I am trying to load an iframe (frame.com) in a parent page (page.com) and read a cookie from frame.com. IE sees these as a potential security threat and blocks them if your site does not display the correct P3P heading and privicy policy. Fair do’s, but fair do’s have been done and it’s still blocking them. I’ve read extensively around the issue but I seem to be doing all the documented things but with no results.
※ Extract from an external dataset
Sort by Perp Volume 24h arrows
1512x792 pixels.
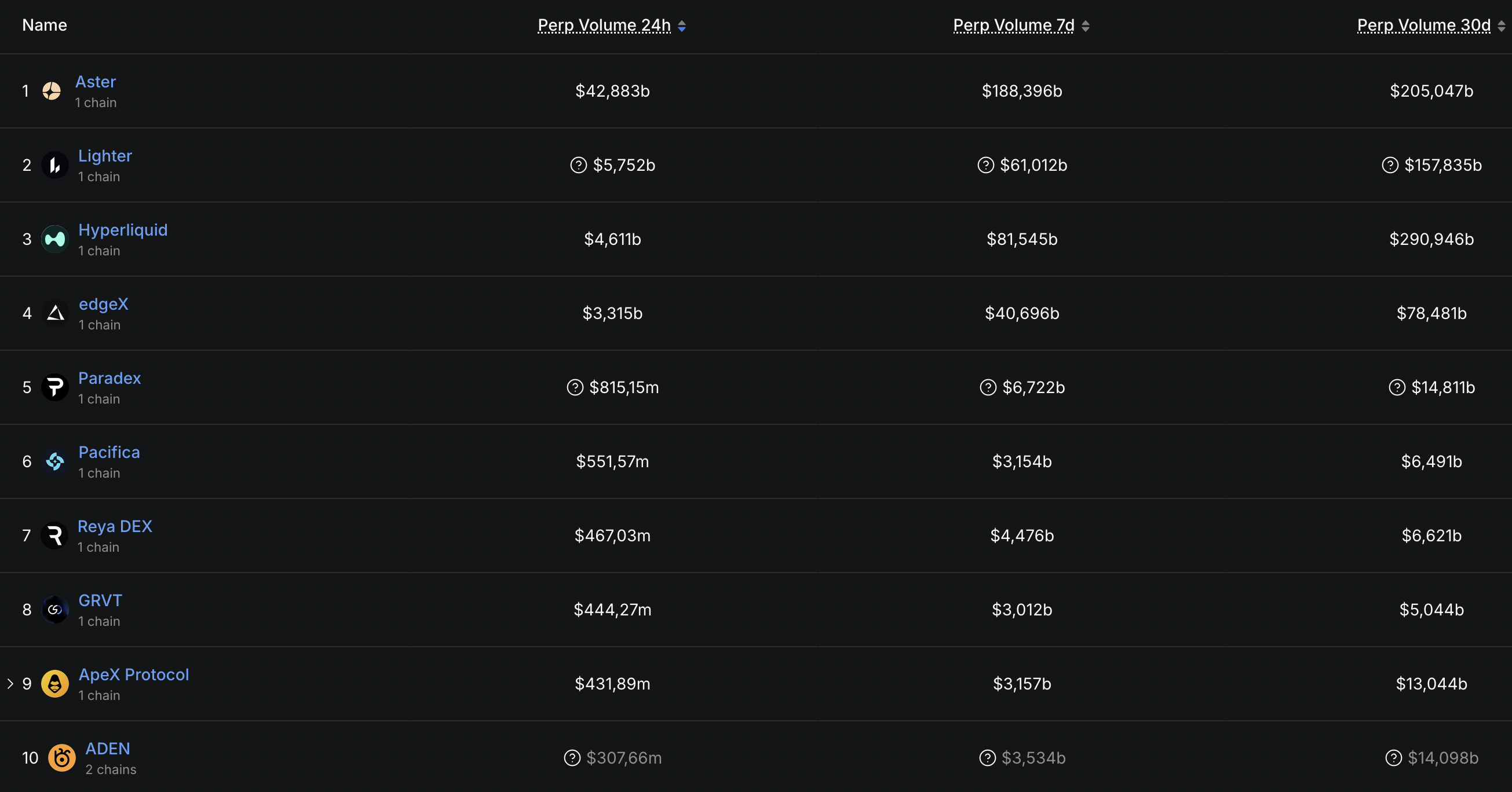(x=681, y=26)
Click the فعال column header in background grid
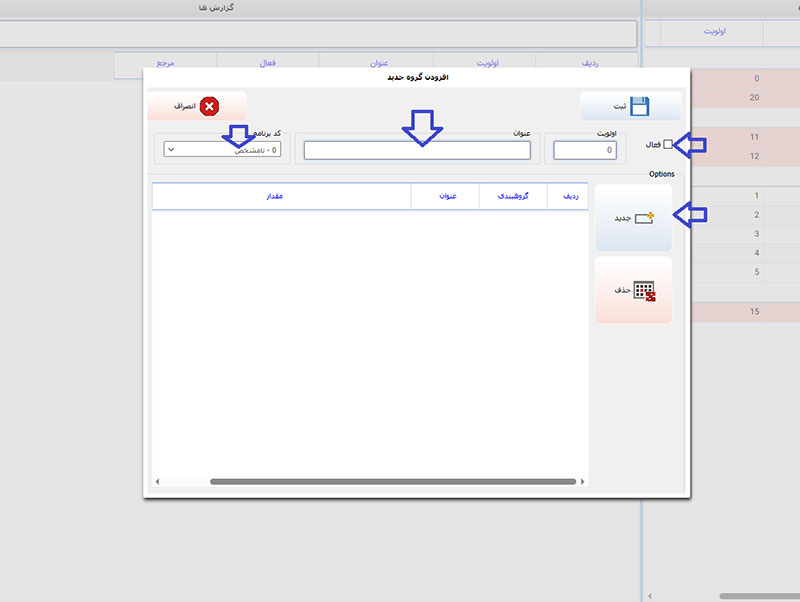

The P3P and policy seem to be valid: http://validator.w3.org/p3p/20020128/p3p.pl?uri=cms1.slingshotshopping.com

The iframe content is displaying a P3P header:

Response Headersview source
Cache-Control no-store, no-cache, must-revalidate, post-check=0, pre-check=0
Connection Keep-Alive
Content-Encoding gzip
Content-Length 783
Content-Type text/html
Date Fri, 17 Feb 2012 11:48:41 GMT
Expires Thu, 19 Nov 1981 08:52:00 GMT
Keep-Alive timeout=5, max=100
P3P policyref=“/w3c/p3p.xml”, CP=“NOI DSP COR CURa ADMa DEVa TAIa OUR BUS IND UNI COM NAV INT”
Pragma no-cache
Server Apache/2.2.20 (Ubuntu)
Set-Cookie owa_u=deleted; expires=Thu, 17-Feb-2011 11:48:40 GMT; path=/; domain=cms1.slingshotshopping.com; secure owa_p=deleted; expires=Thu, 17-Feb-2011 11:48:40 GMT; path=/; domain=cms1.slingshotshopping.com; secure
Vary Accept-Encoding
X-Powered-By PHP/5.3.6-13ubuntu3.3

Here is a sample page: http://sd-mv.co.uk/Apples/
Here is a sample iframe content page: https://cms1.slingshotshopping.com/slingshots/embed/ref/6355f50b198477efa0b0e09a0be0bd15/force_type/iframe

Anyone got any ideas? Am I missing something really simple? Hopefully a fresh set of eyes might be able to see something I can’t.

Thank you in advance for any help.

Mitch